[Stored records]
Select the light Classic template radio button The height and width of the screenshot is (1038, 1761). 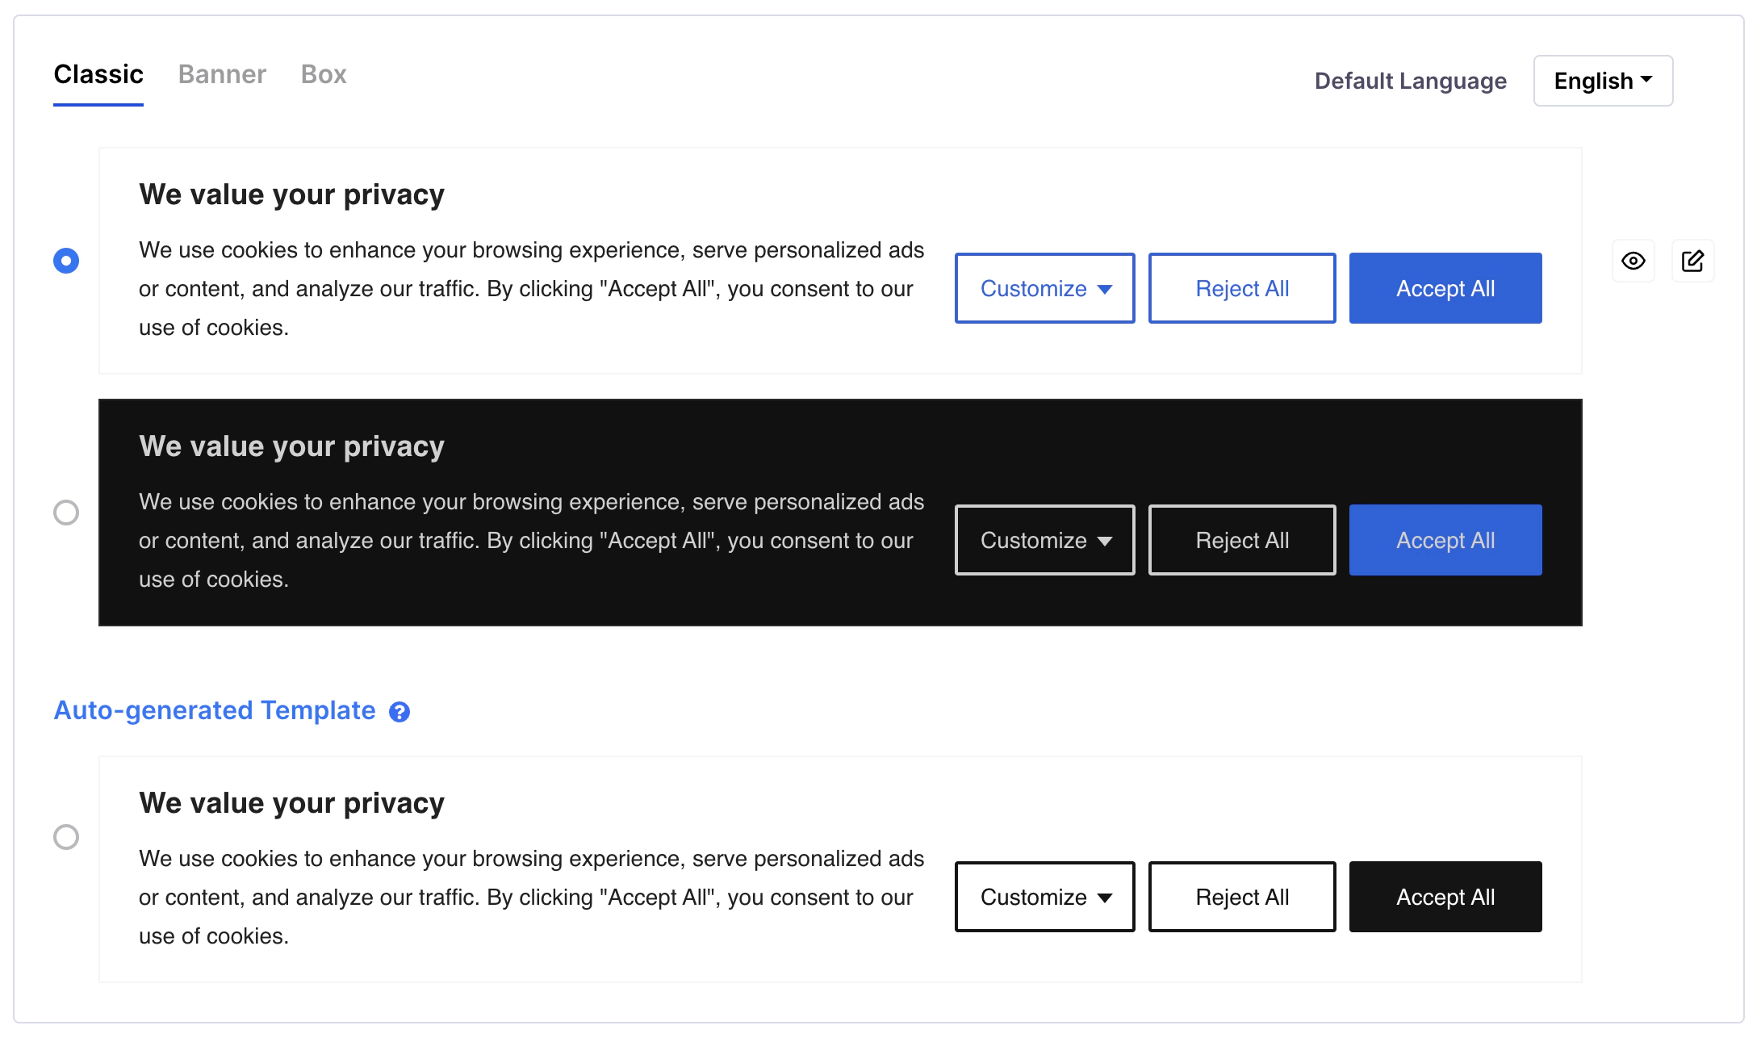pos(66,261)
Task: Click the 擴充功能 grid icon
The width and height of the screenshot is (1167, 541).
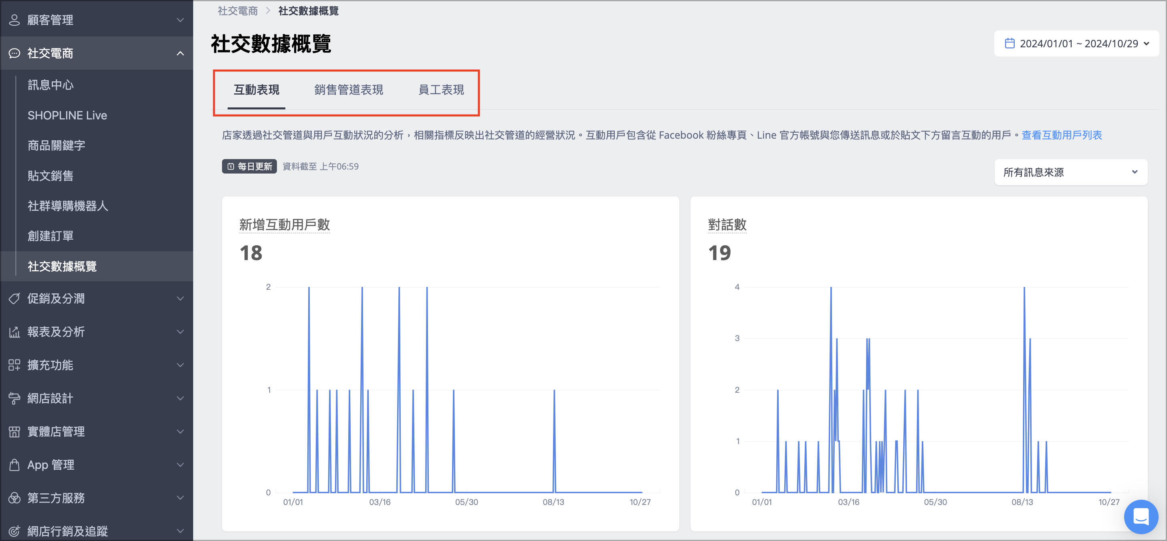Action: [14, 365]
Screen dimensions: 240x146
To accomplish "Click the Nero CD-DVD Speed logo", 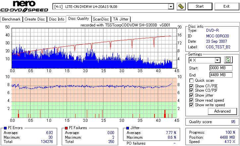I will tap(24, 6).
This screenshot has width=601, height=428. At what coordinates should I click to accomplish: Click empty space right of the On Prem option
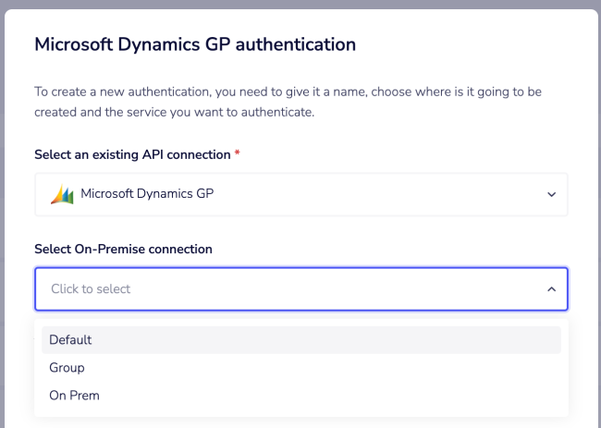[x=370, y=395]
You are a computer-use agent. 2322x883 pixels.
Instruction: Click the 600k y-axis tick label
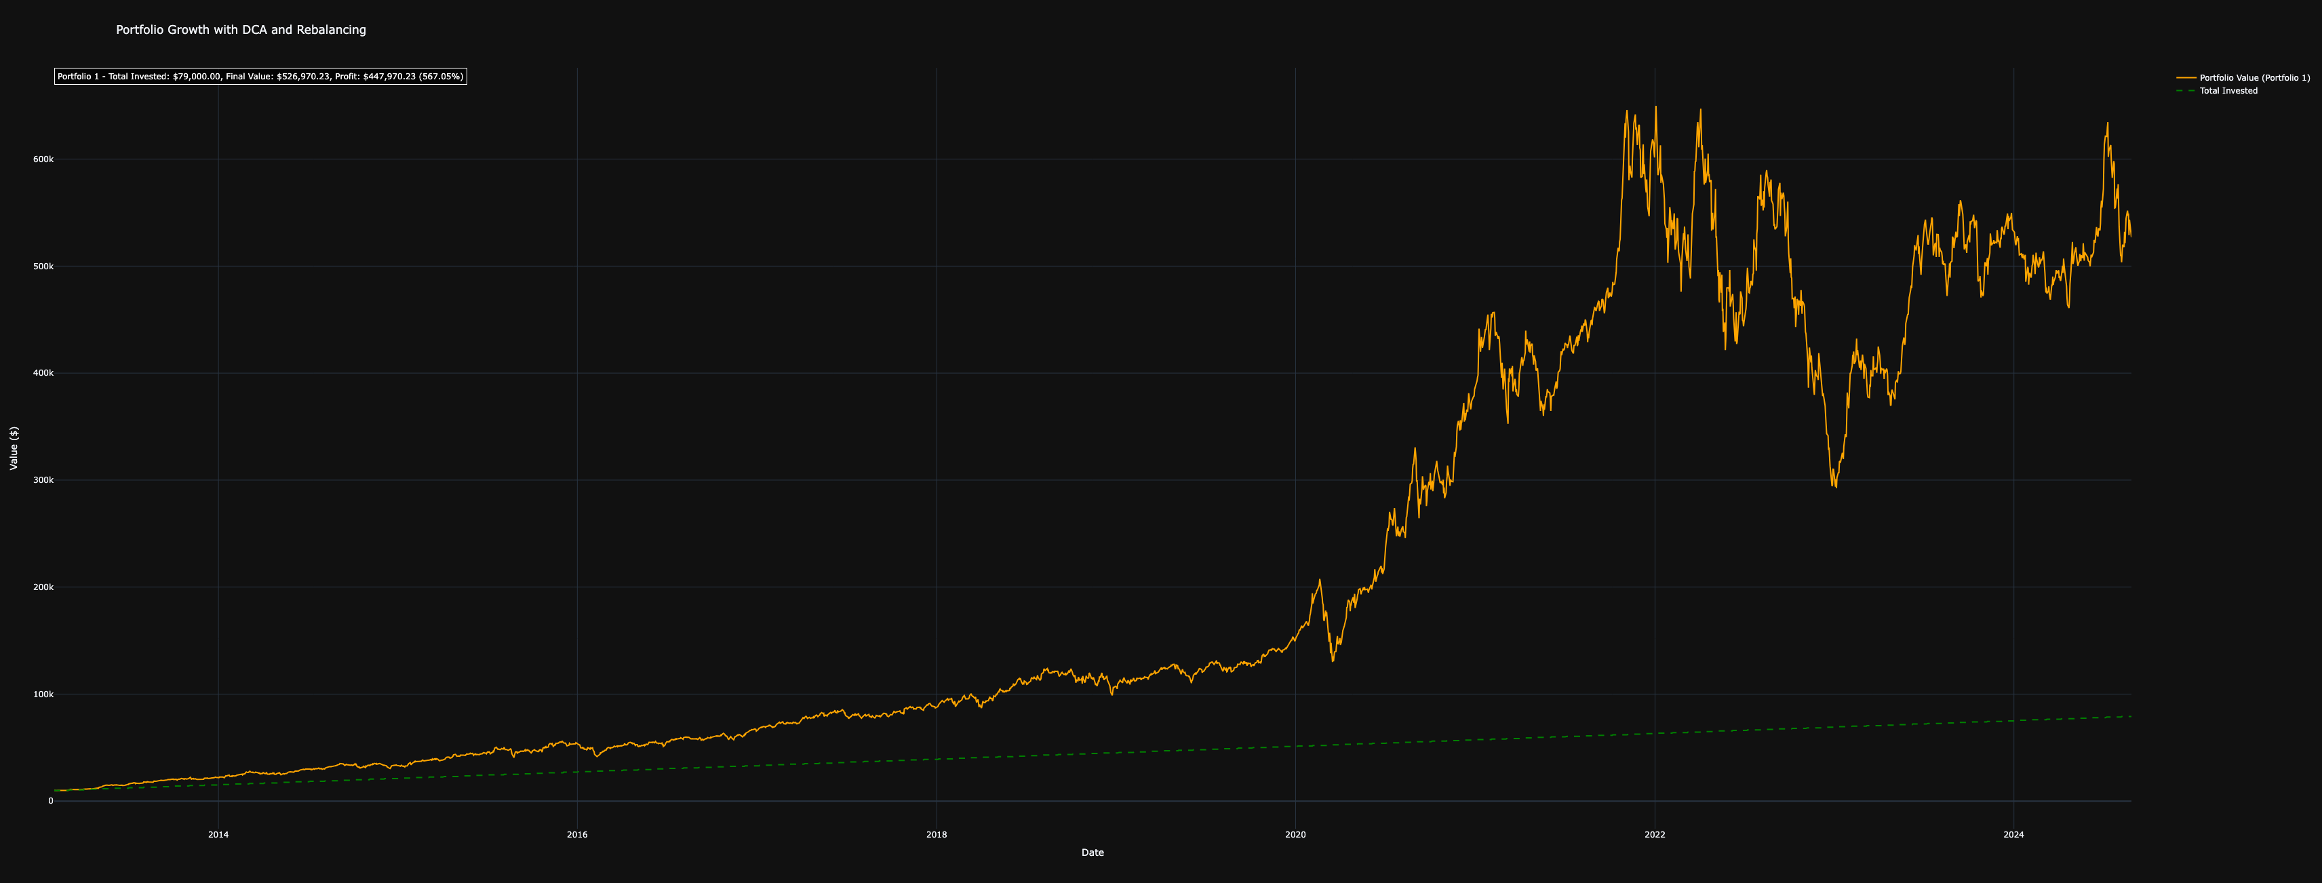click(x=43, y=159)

_Direction_.
Rescale the items beginning with the line that contains "This screenshot has" and ending at the end of the items: reproduce each of those lines, including its request, with every coordinate in the answers multiplied by 1.35 and rounded to the nearest whole number, halves rounded up. Omit the pictures from your response.

_Solved problem_.
This screenshot has width=601, height=428. At what coordinates should I click to accomplish: Click empty space right of the On Prem option
[x=500, y=533]
You are a computer-use agent. 2322x883 pixels.
Instruction: Click the 600k y-axis tick label
click(x=58, y=215)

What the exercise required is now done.